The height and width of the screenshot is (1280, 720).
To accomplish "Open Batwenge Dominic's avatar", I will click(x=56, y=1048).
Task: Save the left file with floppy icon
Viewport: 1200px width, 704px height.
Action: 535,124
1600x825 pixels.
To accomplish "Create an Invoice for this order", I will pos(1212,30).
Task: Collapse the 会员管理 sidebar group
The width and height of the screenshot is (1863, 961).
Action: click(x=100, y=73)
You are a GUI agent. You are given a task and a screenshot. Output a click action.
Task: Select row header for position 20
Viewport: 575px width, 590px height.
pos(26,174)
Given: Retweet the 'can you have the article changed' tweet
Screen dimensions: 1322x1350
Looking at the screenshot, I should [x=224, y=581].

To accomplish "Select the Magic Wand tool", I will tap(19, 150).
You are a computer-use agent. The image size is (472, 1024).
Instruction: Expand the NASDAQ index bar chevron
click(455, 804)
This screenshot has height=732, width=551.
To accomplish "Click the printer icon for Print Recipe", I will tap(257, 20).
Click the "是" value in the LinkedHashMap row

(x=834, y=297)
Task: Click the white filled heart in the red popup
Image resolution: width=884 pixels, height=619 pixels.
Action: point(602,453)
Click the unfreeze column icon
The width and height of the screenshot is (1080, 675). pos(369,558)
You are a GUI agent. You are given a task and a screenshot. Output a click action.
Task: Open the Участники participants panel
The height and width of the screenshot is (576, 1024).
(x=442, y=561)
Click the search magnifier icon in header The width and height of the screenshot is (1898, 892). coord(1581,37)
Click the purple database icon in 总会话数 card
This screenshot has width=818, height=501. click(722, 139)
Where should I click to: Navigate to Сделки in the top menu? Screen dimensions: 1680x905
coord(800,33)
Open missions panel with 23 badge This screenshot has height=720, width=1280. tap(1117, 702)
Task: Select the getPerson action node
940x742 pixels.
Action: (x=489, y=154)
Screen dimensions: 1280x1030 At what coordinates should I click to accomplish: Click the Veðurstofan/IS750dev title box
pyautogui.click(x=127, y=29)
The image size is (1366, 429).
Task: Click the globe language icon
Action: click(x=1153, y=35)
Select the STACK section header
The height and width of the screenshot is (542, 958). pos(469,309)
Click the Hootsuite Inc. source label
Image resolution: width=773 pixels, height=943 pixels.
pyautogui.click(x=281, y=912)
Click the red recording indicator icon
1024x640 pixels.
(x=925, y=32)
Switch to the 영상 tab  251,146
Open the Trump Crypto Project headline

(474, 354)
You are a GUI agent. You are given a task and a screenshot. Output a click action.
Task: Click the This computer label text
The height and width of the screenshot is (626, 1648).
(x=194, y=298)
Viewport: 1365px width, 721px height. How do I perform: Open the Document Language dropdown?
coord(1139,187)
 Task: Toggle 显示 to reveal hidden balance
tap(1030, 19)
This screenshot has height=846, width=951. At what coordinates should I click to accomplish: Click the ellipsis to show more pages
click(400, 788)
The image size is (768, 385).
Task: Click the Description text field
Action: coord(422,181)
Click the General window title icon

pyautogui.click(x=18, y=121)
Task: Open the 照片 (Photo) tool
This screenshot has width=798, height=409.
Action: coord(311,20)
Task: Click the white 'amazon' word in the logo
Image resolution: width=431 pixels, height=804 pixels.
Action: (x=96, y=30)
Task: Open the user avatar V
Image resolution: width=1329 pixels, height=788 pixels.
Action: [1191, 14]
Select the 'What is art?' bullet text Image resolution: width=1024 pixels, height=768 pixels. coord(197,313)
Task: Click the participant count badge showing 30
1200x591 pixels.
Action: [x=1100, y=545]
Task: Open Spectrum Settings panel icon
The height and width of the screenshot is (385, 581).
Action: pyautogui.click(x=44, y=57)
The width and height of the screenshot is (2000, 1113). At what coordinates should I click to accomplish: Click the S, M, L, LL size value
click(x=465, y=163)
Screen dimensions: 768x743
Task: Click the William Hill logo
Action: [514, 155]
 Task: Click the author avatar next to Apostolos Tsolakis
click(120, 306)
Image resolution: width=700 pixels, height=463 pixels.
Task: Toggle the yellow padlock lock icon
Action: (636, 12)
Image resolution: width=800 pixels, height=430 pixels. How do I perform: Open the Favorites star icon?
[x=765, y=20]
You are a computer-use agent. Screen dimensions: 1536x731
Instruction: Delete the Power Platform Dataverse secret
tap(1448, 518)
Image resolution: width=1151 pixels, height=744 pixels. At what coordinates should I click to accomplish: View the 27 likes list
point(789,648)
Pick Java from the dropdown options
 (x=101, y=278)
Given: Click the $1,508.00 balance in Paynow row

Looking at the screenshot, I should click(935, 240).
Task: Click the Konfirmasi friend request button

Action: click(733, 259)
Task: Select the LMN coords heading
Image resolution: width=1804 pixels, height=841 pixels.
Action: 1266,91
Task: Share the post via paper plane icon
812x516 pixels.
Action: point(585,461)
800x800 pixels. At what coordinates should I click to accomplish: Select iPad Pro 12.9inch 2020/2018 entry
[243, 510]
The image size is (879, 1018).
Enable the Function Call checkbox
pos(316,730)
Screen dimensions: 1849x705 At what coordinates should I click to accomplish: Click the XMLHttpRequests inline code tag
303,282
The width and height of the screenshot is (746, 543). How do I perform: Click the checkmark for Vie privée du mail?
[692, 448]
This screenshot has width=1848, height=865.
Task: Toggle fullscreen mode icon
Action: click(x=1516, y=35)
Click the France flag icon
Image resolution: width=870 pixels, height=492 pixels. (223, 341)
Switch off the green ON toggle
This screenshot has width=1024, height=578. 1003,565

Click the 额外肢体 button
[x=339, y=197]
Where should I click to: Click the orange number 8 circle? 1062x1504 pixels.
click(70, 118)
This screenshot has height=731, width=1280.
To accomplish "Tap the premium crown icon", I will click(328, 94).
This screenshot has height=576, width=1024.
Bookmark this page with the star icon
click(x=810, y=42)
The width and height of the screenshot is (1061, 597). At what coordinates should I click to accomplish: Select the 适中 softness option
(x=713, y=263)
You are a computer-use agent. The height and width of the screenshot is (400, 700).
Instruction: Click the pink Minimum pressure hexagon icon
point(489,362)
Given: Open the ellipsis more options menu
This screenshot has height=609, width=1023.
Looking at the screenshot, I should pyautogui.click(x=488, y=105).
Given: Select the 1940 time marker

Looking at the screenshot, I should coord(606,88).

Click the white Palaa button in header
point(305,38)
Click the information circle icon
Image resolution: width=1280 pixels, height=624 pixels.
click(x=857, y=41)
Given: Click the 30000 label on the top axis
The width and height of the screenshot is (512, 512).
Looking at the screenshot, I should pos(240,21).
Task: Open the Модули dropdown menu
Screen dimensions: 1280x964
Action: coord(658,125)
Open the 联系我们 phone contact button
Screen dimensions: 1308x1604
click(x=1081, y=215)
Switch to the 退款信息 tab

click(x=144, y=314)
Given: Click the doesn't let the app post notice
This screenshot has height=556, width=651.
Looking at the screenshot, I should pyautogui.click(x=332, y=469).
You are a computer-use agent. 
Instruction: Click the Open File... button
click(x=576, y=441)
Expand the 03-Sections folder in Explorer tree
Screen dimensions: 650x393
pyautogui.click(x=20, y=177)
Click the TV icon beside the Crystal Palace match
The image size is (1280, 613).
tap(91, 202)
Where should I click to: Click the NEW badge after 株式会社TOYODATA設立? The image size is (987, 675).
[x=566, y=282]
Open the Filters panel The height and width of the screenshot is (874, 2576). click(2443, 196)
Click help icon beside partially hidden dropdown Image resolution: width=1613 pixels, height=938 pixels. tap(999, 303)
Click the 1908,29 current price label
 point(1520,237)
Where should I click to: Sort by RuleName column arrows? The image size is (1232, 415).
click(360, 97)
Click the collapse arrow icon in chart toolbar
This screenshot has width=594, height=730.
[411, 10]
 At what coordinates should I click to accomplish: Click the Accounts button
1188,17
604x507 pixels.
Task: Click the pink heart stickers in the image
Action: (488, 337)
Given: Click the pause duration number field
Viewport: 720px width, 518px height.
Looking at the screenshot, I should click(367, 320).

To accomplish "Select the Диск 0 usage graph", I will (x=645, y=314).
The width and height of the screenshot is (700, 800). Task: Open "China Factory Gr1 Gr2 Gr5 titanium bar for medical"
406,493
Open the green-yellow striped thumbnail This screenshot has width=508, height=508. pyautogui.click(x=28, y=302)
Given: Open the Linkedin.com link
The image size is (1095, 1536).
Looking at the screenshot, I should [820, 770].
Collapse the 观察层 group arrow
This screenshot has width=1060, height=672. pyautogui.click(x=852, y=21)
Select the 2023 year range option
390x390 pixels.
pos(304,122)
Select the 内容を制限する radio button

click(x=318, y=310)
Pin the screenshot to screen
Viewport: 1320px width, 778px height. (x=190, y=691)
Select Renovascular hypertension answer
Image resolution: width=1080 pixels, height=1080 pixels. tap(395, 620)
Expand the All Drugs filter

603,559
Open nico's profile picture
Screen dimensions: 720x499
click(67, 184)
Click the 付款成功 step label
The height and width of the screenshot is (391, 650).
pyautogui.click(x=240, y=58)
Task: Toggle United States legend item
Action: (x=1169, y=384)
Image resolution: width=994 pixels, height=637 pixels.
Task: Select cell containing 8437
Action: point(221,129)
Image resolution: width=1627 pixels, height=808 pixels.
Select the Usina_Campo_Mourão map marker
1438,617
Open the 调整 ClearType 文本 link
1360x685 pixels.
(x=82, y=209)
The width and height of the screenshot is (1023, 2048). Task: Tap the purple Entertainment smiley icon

···

- _What is needed_
Find the line with "Task: Open the Участники participants panel" in the entries above. Retype it and each line after it, exactly, through the line with "Task: Select the getPerson action node", and stop there.

- _Answer to the exercise_
Task: Open the Участники participants panel
The height and width of the screenshot is (576, 1024).
(x=442, y=561)
Click the search magnifier icon in header The width and height of the screenshot is (1898, 892). coord(1581,37)
Click the purple database icon in 总会话数 card
This screenshot has width=818, height=501. click(722, 139)
Where should I click to: Navigate to Сделки in the top menu? Screen dimensions: 1680x905
coord(800,33)
Open missions panel with 23 badge This screenshot has height=720, width=1280. tap(1117, 702)
Task: Select the getPerson action node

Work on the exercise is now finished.